Of course, a William Dalrymple or a Vikram Seth will get the bigger crowds and more applause, but then you just may run into a little-known writer you’ve never heard of but are now enthralled by, and makes you curious about what they have written and why. That joy of discovering your own personal writer, a writer who seems to have written a book just for you, is unparalleled. Of course, you continue your marriage with Dalrymple or Seth (sometimes bigamous with both), but you have begun to get crushes on others now. Go on, cheat a bit. Leave your favourite authors for a spot of literary infidelity.
The secret sauce is honesty. On stage with a timer facing them, authors go into heart-to-heart no-holds-barred mode. We know what they are thinking right now right here on this topic or that. We may have feared grandstanding but what we get is measured thought, the airing of innermost feelings, secrets. Someone may play to the gallery now and then, or the moderators will out-talk the person they interview, but the moments bathed in light at a lit fest are those when you discover a kindred soul. Oh my God, you go, he is saying what I was going to think. Fluency is a drug.
Smita Tharoor, host of the podcast ‘Stories Seldom Told’, says: “Lit fests are one of the few safe places we have left where discourse and debate can flourish. From long conversations on stage or ones I conduct on my podcast—now nearly six years old—I’ve learned that honesty thrives when people aren’t rushed or judged. Public spaces don’t need less disagreement; they need more patience, enquiry, and the space to let someone finish a thought.”
And, oh, the drama! Sometimes, at lit fests, historical moments are played out right before your eyes. During one Bangalore Literature Festival session long ago, when late Girish Karnad and Arun Shourie went up against each other like boys fighting on a playground in a session on freedom of speech in 2014, moderator Arshia Sattar nobly and ably brought about order on stage. Now and then political conversations can even lead to defamation lawsuits, as some speakers find out. But where else can the Left and the Right come together?
It is the magic of being out in the open under a starry sky and listening to unshackled and unhurried words. Words going up like quiet fireworks in your bloodstream, rewiring your brain. The publishing industry turns transparent right before our eyes. How are books made, why are they written, who has written what… Titles and covers, translations and editing, short stories and novels, fiction and nonfiction.

### PROVIDED DATA
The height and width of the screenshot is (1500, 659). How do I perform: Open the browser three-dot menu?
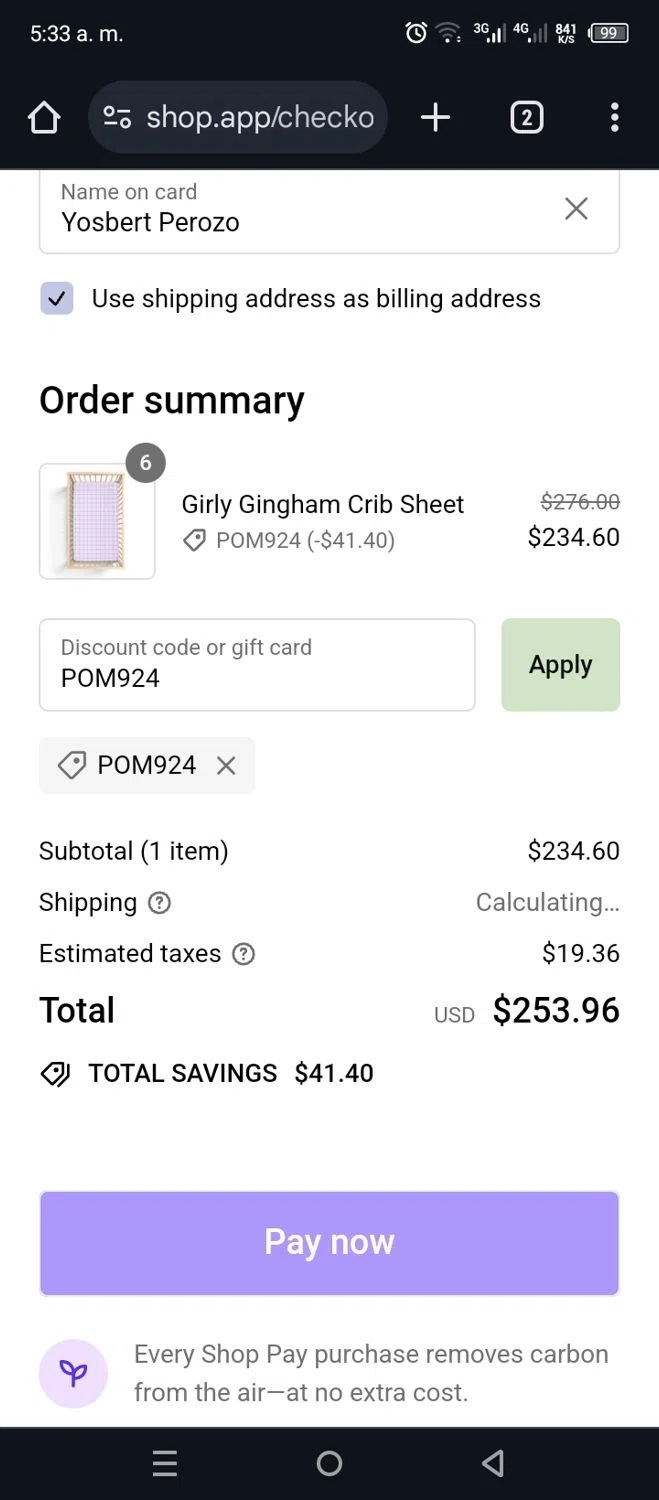[x=614, y=118]
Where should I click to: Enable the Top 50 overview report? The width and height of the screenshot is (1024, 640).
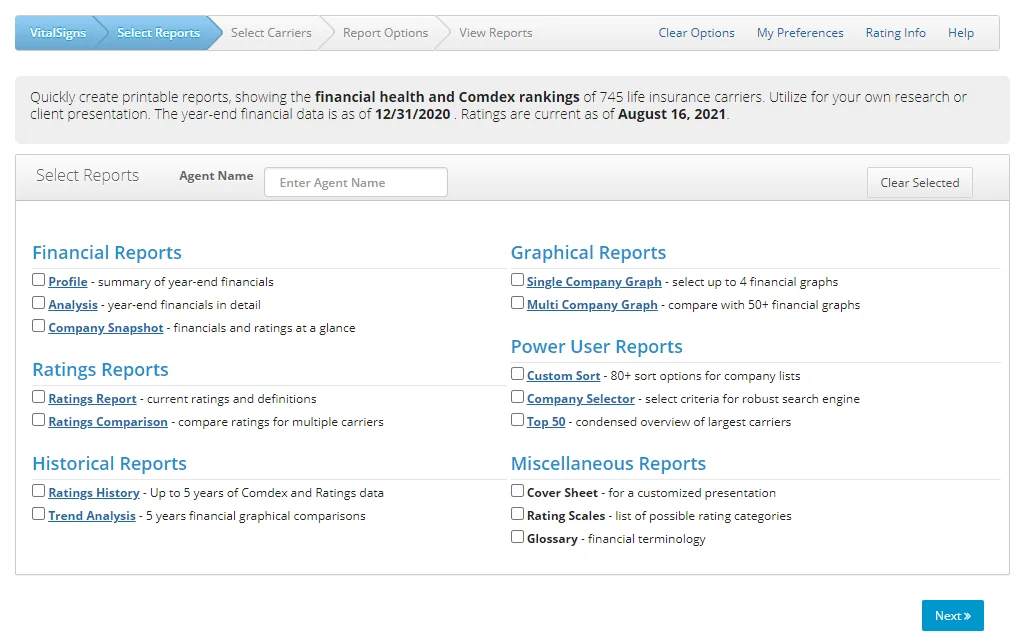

### TASK SET
- a) Summarize the passage about literature festivals in two sentences.
- b) In the passage about literature festivals, who moderated the 2014 Bangalore Literature Festival session on freedom of speech?
Rely only on the passage about literature festivals.

### ANSWER LIST
- a) At literature festivals, readers may discover little-known writers who enthrall them, and authors on stage speak honestly, sharing measured thought and their innermost feelings. The festivals also offer drama, such as heated debates on freedom of speech, and they make the publishing industry transparent as audiences listen to unhurried words under an open sky.

- b) Arshia Sattar